From NCPA August 7, 2012
With the average price of gas in America hovering around $3.50 per gallon for regular unleaded, it costs more than $50 to fill a typical car's 15 gallon tank this summer. It is in situations like this that blame is immediately levied on greedy oil company owners and gas station administrators. However, further analysis shows that these parties deserve little blame, says Drew Johnson, a senior fellow at the Taxpayers Protection Alliance.
This is first true in the sense that the portion of gasoline prices that are siphoned off by oil companies and gasoline stations is relatively small.
· Crude oil costs make up about 76 percent of the cost of gasoline, according to U.S. Energy Information Administration (EIA).
· Thus $2.66 of a $3.50 gallon of gasoline is set by global markets reacting to supply and demand.
· Further, the refining process, in which gasoline is extracted from crude oil and other ingredients are added, is responsible for 6 percent of the cost of gasoline, according to the EIA.
· Distribution and marketing -- this includes the shipping and transportation of the gasoline, a markup to cover retailers' expenses, and any advertising created to appeal to customers -- constitutes another 6 percent of gas prices.
· The remaining 12 percent goes directly to federal, state and local governments in an array of sales and excise taxes.

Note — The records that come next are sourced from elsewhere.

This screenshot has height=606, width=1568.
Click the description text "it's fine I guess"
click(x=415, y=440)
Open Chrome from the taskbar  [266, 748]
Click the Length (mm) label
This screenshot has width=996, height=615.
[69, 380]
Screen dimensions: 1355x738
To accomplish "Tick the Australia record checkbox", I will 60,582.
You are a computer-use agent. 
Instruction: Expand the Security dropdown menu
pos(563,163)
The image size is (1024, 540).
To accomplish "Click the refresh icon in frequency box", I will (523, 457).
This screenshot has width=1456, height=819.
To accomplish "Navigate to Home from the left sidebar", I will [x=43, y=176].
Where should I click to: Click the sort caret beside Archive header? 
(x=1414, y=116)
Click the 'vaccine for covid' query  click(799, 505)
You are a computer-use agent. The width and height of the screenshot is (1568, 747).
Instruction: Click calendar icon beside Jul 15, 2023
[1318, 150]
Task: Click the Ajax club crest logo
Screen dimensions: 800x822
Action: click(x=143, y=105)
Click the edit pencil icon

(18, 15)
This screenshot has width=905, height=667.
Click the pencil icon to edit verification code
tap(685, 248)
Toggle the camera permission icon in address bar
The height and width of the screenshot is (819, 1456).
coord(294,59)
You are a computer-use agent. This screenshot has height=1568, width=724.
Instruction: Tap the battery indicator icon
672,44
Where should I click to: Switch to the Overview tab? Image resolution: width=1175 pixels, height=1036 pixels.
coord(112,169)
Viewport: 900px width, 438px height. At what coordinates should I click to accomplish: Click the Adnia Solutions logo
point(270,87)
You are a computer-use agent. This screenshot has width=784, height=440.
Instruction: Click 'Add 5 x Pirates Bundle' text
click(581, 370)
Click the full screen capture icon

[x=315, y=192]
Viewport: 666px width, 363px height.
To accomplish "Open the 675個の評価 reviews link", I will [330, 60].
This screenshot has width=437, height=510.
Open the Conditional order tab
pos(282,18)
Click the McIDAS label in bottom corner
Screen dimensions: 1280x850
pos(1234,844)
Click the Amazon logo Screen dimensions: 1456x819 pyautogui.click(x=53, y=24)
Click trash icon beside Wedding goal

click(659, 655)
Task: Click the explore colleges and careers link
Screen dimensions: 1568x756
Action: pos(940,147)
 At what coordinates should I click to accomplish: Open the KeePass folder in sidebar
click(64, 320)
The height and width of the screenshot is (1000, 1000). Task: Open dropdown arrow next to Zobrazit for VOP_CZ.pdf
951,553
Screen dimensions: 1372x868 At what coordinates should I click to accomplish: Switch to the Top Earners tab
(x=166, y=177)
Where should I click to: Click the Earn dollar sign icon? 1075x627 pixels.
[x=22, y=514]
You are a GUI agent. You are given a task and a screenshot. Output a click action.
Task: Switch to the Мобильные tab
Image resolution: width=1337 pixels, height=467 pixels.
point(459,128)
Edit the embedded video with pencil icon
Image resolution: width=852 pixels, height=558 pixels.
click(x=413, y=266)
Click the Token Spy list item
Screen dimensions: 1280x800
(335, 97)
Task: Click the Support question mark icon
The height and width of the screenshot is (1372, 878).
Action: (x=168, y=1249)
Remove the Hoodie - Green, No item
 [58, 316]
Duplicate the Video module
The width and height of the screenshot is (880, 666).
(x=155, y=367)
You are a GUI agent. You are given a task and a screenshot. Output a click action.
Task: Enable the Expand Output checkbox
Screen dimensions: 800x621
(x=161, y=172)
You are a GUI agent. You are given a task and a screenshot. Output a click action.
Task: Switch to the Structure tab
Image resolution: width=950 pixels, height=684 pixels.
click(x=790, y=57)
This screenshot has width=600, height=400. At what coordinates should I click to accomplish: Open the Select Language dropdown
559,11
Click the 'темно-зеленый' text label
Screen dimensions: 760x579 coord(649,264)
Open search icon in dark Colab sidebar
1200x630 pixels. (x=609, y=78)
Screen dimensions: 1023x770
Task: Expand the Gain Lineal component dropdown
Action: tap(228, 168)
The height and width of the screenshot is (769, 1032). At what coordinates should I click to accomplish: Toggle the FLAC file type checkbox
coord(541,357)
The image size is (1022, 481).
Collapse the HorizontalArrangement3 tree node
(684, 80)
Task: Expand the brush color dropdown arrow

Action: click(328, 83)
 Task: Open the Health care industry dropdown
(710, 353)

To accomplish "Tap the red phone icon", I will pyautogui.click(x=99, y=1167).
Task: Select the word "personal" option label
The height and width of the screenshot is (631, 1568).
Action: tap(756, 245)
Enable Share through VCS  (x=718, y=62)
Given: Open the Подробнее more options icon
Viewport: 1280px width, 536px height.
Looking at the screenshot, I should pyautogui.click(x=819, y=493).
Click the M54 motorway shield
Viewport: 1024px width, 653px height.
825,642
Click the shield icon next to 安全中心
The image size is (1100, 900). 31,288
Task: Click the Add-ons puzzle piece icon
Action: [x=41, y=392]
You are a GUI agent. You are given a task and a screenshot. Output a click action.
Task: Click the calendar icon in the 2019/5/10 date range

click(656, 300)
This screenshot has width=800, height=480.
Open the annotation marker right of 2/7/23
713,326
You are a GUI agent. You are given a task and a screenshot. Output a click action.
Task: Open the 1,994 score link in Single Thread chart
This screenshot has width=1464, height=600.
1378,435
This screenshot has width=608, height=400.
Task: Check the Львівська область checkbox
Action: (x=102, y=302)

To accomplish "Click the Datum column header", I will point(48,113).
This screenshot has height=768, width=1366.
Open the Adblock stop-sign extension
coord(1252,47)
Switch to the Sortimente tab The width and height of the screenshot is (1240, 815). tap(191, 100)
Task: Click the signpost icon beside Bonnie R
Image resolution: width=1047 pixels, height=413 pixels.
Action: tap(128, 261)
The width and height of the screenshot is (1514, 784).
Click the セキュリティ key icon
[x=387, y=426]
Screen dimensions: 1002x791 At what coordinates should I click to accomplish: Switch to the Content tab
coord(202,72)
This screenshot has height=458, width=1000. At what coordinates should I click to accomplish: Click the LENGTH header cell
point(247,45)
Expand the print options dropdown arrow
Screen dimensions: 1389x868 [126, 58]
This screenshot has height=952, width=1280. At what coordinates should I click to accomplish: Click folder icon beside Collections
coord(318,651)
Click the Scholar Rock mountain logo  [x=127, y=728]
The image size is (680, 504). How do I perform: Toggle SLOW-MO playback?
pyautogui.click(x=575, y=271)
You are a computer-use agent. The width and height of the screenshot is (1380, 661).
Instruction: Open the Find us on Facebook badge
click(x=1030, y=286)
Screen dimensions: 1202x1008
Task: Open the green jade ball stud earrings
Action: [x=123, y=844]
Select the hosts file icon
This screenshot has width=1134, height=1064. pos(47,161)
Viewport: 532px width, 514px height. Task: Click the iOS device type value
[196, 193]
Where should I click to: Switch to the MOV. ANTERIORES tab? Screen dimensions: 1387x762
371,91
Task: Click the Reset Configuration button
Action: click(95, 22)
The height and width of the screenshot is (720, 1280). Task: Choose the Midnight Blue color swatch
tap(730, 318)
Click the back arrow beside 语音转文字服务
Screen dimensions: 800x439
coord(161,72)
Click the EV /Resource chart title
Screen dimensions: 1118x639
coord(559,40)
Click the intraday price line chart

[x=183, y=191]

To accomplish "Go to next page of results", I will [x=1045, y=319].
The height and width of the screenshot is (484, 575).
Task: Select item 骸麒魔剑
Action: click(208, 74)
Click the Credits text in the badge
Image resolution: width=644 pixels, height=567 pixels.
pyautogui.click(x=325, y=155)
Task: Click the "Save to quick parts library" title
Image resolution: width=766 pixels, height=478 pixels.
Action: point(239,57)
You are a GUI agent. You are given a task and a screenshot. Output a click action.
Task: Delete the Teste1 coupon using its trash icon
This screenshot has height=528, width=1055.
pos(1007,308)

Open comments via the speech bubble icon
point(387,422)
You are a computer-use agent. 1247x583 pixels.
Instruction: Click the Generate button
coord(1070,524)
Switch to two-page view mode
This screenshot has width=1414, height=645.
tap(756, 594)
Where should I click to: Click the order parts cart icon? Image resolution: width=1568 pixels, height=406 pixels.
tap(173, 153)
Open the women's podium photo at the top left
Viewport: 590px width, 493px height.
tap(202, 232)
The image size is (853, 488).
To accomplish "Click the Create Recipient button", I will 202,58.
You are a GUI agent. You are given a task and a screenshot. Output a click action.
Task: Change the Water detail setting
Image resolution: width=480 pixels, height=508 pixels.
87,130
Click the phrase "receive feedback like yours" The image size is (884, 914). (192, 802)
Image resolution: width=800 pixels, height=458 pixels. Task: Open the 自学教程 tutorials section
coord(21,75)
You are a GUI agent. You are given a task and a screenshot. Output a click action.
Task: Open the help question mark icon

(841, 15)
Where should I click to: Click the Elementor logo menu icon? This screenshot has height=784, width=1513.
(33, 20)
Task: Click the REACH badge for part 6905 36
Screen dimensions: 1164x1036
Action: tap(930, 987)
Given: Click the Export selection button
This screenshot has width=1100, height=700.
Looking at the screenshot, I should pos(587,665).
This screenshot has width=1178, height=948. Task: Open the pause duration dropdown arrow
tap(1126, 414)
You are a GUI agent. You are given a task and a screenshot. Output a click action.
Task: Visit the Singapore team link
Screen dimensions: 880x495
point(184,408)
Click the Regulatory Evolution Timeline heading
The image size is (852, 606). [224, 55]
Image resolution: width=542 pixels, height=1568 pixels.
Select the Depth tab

This distribution of the profits of gasoline is encompassed in the following comparison: Exxon, the quintessential oil company that is vilified for high prices, made profits of seven cents per gallon in 2011, while governments at every level reaped 50 cents per gallon through taxation.
Furthermore, this exploitation of a necessary good for taxation purposes seems poised to continue to increase over the near term. Local tax jurisdictions are increasingly levying taxes of their own, adding to already existing state and federal taxes.
· In California, local sales and excise taxes on gasoline average 3.1 percent, according to the Los Angeles Times.
· That works out to about 12 cents in local taxes for each gallon of gas, based on the state's current average of $3.80 per gallon.
· Las Vegas has enacted a similarly burdensome 10-cents-per-gallon tax of its own.